Indeed, she unwittingly undermines the chief arguments that have been offered to justify her choice in the eyes of history--that she would help her party’s candidate win the presidency and, win or lose, promote the interests of women. But history demonstrates that vice presidential choices, whatever their gender, rarely have much impact on election outcomes, a point Ferraro acknowledges. “Few, very few people vote for a president based on who his vice president will be,” she writes. As for the cause of women, as opinion polls and common sense had suggested and the election results confirmed, most women were less concerned with such so-called women’s issues as ERA and abortion, which Ferraro’s candidacy symbolized, than with the fact that the nation was at peace and the economy was humming, circumstances for which they credited President Reagan. Swallowing hard over the returns that showed more women voting for the GOP ticket than for the Democrats, Ferraro writes: “It demeans women to think that they would vote in a mindless block just because of their gender--or a candidate’s gender.”

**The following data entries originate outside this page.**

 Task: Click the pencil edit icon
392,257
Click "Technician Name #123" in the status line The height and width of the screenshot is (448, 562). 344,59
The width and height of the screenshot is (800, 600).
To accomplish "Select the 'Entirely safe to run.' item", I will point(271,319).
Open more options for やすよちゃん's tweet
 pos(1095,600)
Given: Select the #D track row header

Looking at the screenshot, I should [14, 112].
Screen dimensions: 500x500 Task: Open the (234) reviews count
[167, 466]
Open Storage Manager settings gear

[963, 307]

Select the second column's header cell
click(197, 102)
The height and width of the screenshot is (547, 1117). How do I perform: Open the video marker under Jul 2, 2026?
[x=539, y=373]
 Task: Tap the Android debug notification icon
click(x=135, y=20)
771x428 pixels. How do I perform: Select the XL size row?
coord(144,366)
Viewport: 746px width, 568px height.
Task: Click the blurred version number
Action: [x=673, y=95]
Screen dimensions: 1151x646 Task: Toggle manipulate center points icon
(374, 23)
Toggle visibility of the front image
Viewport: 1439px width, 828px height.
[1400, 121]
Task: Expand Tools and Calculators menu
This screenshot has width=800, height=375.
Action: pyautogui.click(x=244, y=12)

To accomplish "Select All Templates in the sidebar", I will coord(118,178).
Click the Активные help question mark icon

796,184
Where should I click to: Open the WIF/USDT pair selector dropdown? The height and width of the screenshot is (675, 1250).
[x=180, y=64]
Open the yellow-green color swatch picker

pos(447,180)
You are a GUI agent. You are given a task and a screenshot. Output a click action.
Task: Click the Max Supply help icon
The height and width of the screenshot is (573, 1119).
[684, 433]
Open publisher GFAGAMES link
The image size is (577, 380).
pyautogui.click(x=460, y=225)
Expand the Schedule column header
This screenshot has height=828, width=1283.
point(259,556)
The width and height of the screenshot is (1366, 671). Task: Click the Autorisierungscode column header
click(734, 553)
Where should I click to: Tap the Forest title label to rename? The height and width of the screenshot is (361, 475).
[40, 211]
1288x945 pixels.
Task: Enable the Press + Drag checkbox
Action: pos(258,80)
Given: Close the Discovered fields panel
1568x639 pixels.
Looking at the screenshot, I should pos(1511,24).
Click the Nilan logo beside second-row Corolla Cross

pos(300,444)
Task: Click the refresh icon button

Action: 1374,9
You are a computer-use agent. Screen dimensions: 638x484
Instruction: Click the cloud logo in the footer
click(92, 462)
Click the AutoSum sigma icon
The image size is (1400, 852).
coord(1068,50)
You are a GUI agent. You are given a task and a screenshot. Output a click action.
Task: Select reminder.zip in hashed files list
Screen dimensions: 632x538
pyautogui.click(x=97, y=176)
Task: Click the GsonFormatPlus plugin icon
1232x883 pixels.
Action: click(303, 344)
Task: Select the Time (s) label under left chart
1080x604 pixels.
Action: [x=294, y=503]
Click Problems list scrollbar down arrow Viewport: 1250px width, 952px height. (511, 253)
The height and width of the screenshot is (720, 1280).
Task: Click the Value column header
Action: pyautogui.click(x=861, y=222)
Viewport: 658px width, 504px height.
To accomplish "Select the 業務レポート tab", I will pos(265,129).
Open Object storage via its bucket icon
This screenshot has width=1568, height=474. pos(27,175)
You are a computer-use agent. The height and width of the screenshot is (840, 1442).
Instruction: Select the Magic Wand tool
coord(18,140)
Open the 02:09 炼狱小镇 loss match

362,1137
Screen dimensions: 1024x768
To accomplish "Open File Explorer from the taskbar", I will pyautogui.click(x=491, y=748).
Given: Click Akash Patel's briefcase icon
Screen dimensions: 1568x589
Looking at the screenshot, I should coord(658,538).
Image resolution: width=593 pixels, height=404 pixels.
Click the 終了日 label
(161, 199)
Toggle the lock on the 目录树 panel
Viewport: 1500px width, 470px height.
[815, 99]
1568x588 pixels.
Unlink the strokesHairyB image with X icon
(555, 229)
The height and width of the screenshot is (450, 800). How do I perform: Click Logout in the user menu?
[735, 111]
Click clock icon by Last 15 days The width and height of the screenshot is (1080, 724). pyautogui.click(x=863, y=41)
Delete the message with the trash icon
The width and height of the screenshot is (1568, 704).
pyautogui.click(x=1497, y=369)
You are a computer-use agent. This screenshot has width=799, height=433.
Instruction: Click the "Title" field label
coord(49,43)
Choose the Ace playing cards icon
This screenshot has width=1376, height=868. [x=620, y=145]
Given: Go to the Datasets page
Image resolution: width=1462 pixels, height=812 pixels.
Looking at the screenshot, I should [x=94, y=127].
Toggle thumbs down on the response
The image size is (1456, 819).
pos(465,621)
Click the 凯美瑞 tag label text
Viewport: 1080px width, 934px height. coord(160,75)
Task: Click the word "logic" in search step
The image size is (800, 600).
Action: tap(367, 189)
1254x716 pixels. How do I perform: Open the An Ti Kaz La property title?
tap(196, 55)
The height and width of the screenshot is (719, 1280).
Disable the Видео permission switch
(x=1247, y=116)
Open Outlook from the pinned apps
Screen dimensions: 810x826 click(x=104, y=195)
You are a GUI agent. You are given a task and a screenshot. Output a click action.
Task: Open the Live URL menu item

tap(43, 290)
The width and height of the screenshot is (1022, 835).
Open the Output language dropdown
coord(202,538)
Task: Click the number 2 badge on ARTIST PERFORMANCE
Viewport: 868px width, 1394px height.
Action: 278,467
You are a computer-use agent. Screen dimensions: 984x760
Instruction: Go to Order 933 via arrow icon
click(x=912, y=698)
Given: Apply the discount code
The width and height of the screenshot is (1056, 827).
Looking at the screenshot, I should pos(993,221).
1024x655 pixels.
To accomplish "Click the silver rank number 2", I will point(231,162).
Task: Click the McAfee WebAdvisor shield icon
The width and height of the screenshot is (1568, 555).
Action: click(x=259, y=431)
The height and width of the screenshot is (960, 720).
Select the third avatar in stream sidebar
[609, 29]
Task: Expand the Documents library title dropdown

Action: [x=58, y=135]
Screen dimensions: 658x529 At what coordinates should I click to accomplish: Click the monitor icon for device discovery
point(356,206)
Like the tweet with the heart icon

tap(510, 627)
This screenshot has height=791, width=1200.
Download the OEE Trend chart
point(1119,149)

But it was a little late for such high-minded caveats. In a “now it can be told” chapter, Ferraro reveals that long before the Democratic convention, in the summer of 1983, she had allowed herself to be persuaded by a small group of women active in Democratic politics to be the focal point of their efforts to get a woman on the ticket in 1984. They clinched their case, supposedly, with a tailor-made Chinese fortune cookie prophecy: “You will win big in 1984.” With her blessing and assistance, the campaign went quietly but relentlessly forward, first promoting the idea of a woman vice president in the media, then getting specific attention focused on Ferraro and later helping her gain the strategically prominent post of convention platform committee chairman.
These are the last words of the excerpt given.